Fans of the classic lineup of the band won’t be very familiar of this group of musicians. Blondie Chaplin and Ricky Fataar became full fledged Beach Boys for about four years, ending soon after this album came out. The “hit” of this album, Sail On Sailor is actually sung by Chaplain, which may explain why it’s so hard to place the voice from any other Beach Boys single.

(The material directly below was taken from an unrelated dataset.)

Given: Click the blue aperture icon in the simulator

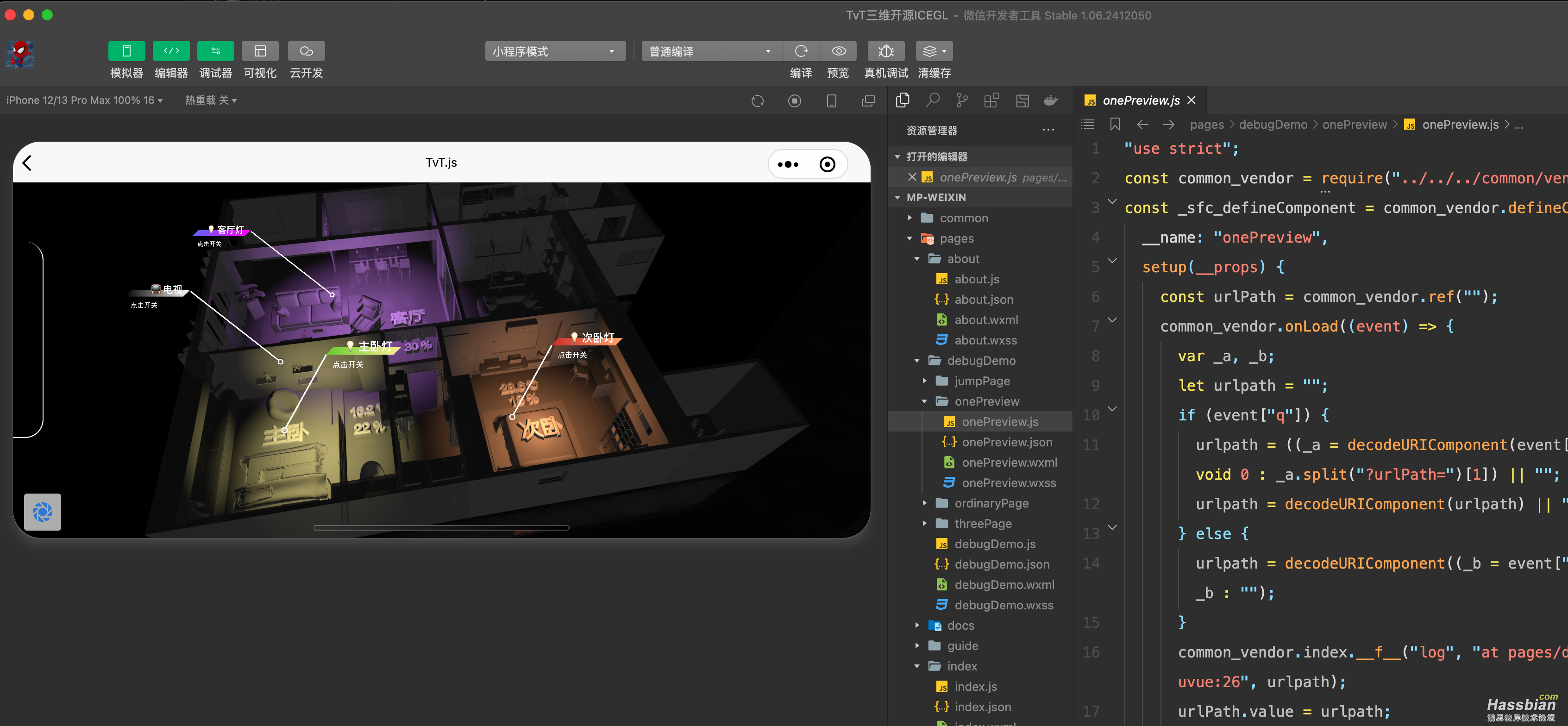Looking at the screenshot, I should coord(43,512).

Speaking of singles, Holland came with a “bonus” 7″EP that plays at 33 1/3 RPM. From a nasty tell all biography of the band, I learned that The Beach Boys’ contract with Warner Brothers/Reprise stated that a certain percentage of each album had to be written by Brian Wilson. As his condition worsened though, the band found themselves at odds with their leader. When the band heard Brian’s contribution Mount Vernon & Fariway (A Fairy Tale) they were aghast. It’s really hard to get through and not at all like the rest of the album. Contractually obligated to release something from Brian, and with only this to release, the band came up with this idea to include the music on a separate record. Look in any used 45 store under “Beach Boys” and you’ll find this bonus record.
Cost: $3, $396 Remaining
The Beach Boys, Surfing’ USA, Capitol T-1890, 1963
The eternal city is a great place to find a classic record from a group that was perceived as a fad. Surfing’ USA was a huge hit for The Beach Boys, the follow up album to Surfing’ Safari, but Capitol Records was treating the group as a fad who’s popularity would soon end. My evidence? The stock photo of an anonymous surfer is on the front cover, instead of a smiling picture of the happy group.

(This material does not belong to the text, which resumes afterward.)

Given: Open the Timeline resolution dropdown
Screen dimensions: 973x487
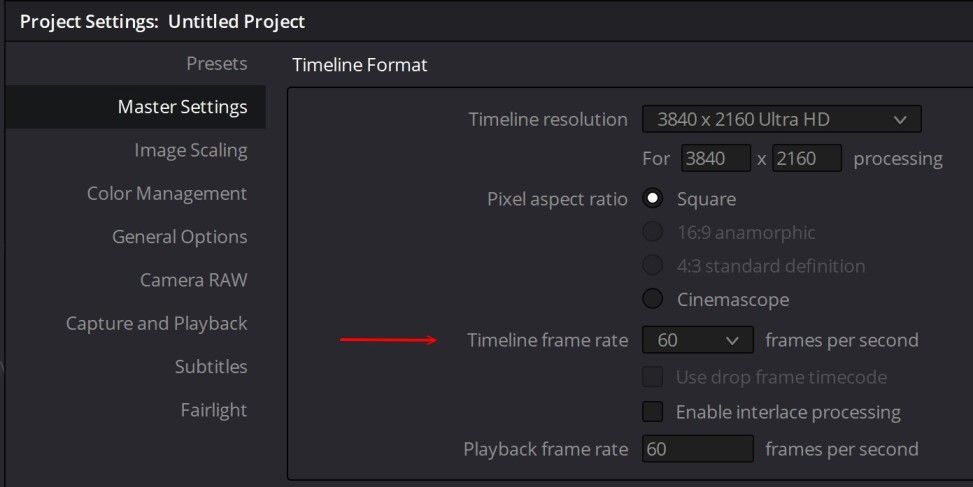Looking at the screenshot, I should (781, 120).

Capitol didn’t really bother too much with the back cover either, using an outtake from the Surfing’ Safari cover photo shoot, along with some random studio shots. Mainstay Al Jardine wasn’t yet prepared to leave dental school for something so foolish as recording for Capitol Records, so The Wilson brother’s neighbor, 14 year old David Marks is still in the group as rhythm guitarist.
This copy of the record, still in it’s original shrink wrap came with me on my recent tour of Europe. I was interested in seeing if there was a market for selling fairly easy to find records in places where they aren’t very easy to find. So much so that I couldn’t find a record store in Italy to offer it to. Anyway, having a near mint condition of one of my favorite group’s best early records is a good thing.